La chiave del romanzo è la prospettiva. Molti episodi sono ripresi più volte dal punto di vista di ciascun personaggio, producendo un effetto narrativo che confonde il lettore ma che risulta essenziale nel descrivere quel gap generazionale che si evince dalle mentalità dei personaggi, frutto di un periodo storico così singolare. Nessun avvenimento viene concretamente raccontato, eccetto la fuga di Saša. Tutto quello che accade va letto tra le righe di discorsi diretti pungenti e veloci, che spesso rispecchiano perfettamente il duplice linguaggio vigente nella DDR: un codice cosiddetto pubblico, impregnato di una fittizia fiducia nel socialismo reale, e il sottocodice del privato, nel quale emergono la delusione, la sfiducia nel futuro e la necessità di poter andare oltre le innumerevoli barriere, fisiche e non, in cui la Germania dell’Est si era rinchiusa.
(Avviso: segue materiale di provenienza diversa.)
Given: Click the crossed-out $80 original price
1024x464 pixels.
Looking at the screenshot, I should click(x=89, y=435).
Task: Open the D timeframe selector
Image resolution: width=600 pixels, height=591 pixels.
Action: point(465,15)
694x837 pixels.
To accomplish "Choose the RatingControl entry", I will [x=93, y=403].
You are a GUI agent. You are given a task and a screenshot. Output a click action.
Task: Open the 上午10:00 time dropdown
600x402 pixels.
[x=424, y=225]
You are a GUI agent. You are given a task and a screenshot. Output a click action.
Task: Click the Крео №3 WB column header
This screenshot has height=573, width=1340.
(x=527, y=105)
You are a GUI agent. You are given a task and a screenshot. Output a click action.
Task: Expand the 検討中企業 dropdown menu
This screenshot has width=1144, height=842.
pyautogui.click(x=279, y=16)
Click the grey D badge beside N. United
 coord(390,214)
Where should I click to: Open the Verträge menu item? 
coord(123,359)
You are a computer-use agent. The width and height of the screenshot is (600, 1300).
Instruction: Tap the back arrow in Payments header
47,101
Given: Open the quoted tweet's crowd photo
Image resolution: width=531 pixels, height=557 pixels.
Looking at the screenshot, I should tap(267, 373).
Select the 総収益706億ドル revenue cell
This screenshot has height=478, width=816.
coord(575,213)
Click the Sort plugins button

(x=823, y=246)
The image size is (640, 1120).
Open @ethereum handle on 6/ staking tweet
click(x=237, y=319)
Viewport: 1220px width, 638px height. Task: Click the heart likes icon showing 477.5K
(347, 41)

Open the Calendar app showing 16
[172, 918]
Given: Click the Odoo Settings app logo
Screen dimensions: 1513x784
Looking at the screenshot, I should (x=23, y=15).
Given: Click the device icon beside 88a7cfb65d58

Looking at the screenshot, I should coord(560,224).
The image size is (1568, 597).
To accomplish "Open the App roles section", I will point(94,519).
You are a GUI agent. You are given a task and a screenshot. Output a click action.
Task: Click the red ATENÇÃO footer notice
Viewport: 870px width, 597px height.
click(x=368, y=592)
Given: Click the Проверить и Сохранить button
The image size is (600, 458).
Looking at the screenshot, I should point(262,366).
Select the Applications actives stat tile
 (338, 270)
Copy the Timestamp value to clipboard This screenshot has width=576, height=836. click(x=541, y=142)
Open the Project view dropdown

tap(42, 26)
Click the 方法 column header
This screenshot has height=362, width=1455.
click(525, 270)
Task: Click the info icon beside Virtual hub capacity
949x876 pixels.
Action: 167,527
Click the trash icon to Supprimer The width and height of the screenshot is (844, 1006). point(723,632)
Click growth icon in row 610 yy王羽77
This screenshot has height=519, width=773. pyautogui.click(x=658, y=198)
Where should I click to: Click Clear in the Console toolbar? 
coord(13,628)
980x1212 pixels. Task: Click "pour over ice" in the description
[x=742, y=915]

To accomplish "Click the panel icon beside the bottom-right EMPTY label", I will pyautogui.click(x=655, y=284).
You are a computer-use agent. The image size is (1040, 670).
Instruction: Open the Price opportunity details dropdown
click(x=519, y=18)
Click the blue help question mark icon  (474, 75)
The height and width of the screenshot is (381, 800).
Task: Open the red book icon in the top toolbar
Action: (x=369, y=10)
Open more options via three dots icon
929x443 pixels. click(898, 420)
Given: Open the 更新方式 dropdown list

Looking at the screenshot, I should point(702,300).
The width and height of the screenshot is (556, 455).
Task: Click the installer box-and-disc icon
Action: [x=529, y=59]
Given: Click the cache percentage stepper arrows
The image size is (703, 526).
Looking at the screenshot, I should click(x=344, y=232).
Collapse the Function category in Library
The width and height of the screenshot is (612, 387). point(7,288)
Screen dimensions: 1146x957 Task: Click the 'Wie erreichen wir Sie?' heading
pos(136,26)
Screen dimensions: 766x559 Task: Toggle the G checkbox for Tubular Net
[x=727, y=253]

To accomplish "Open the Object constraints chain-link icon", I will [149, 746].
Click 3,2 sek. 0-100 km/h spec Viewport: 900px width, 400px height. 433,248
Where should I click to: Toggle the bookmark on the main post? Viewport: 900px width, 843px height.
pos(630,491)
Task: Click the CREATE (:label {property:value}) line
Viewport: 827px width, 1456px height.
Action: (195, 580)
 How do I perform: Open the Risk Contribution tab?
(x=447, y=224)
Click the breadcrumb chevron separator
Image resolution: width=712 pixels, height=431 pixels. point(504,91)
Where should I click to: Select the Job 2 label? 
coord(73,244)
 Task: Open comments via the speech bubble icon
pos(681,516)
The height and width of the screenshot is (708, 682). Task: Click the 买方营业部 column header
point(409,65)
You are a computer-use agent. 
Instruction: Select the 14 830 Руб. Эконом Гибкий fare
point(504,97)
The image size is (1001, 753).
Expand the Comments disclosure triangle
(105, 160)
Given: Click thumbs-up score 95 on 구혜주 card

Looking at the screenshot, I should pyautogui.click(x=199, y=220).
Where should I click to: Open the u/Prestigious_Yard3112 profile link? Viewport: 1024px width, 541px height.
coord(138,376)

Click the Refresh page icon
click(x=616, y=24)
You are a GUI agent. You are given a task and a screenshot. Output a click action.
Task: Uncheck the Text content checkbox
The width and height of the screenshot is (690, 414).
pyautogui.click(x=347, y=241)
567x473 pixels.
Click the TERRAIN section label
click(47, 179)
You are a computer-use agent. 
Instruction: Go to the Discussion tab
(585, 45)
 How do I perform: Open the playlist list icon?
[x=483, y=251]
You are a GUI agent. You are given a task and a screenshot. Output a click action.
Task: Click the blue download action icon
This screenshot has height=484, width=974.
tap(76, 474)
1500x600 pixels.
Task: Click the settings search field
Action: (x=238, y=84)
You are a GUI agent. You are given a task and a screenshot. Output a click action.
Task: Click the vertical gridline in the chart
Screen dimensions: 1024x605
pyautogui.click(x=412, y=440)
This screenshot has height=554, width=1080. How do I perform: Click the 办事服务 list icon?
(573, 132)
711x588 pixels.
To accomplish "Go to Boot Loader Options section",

Un libro complesso, che presenta più piani di lettura e racchiude più di una riflessione a riguardo di un periodo storico sul quale, considerate le recenti produzioni alle quali questo testo si affianca, non si è ancora pronti a dare un giudizio univoco e conclusivo. Piuttosto, emerge una ricerca di confronti e corrispondenze con quella che è oggi la Germania riunificata.